■ **EXERCISE AIM**
Please copy every line with the string "width" from the entries below.

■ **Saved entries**

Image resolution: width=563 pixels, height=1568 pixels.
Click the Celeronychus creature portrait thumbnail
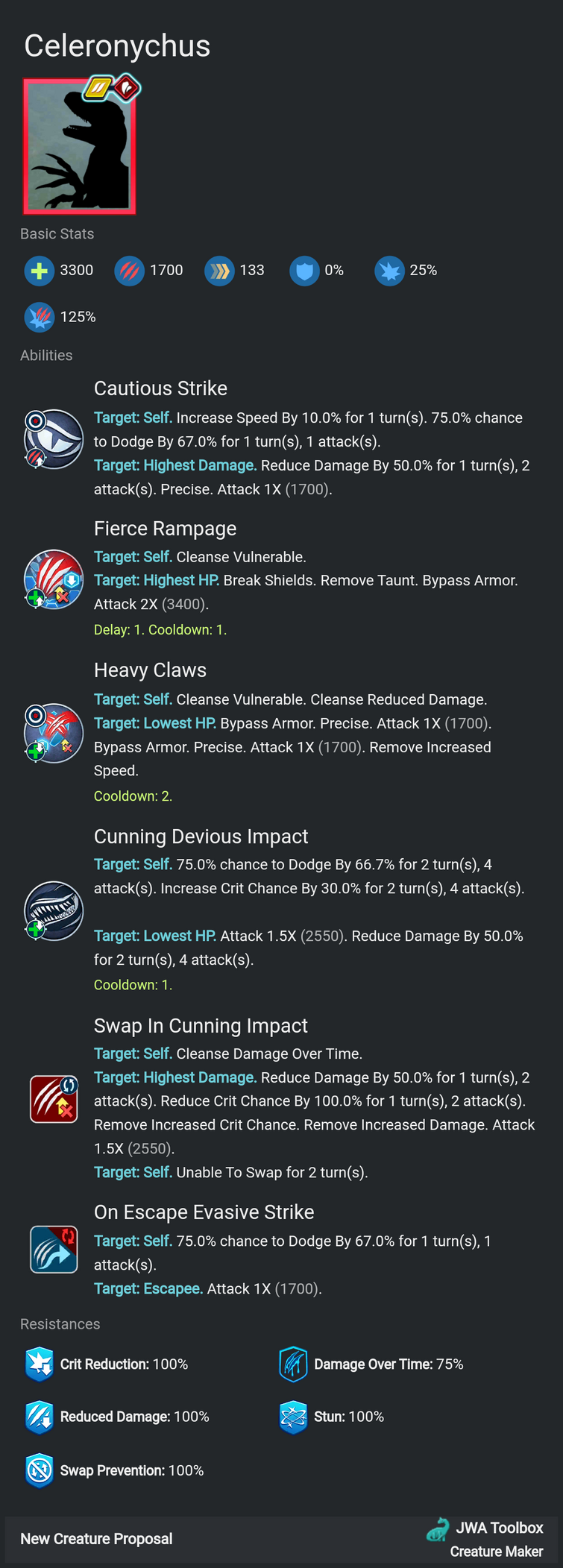tap(80, 146)
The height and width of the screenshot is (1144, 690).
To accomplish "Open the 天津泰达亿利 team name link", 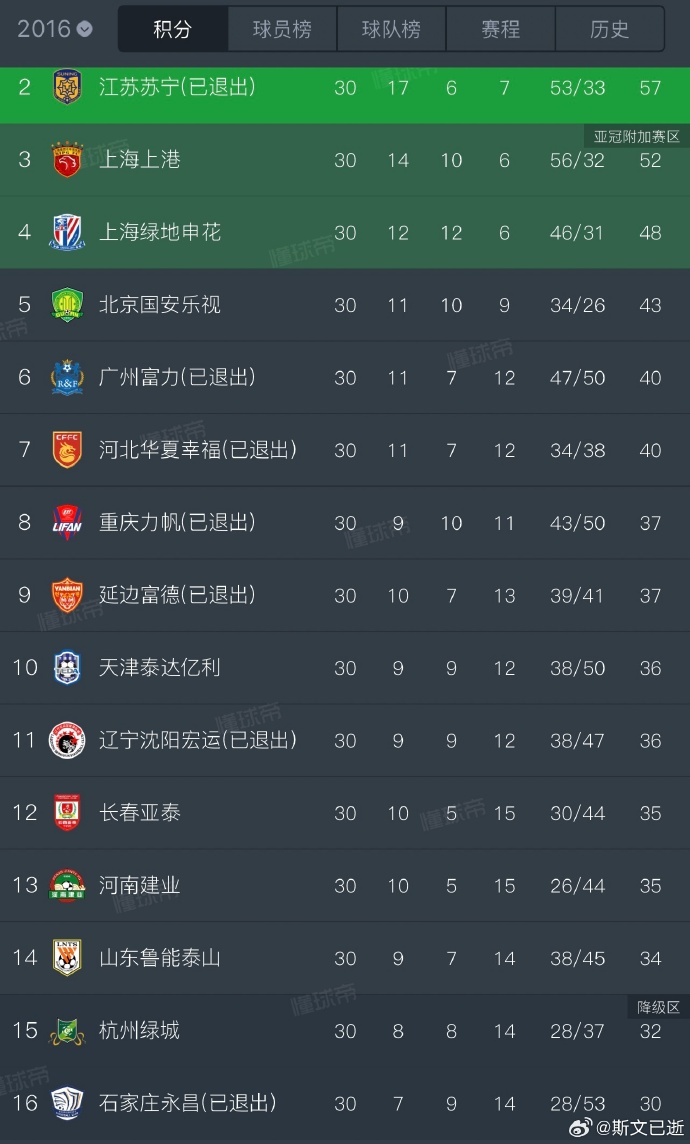I will click(160, 668).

■ **EXERCISE SOLUTION**
Image resolution: width=563 pixels, height=1568 pixels.
The height and width of the screenshot is (1144, 690).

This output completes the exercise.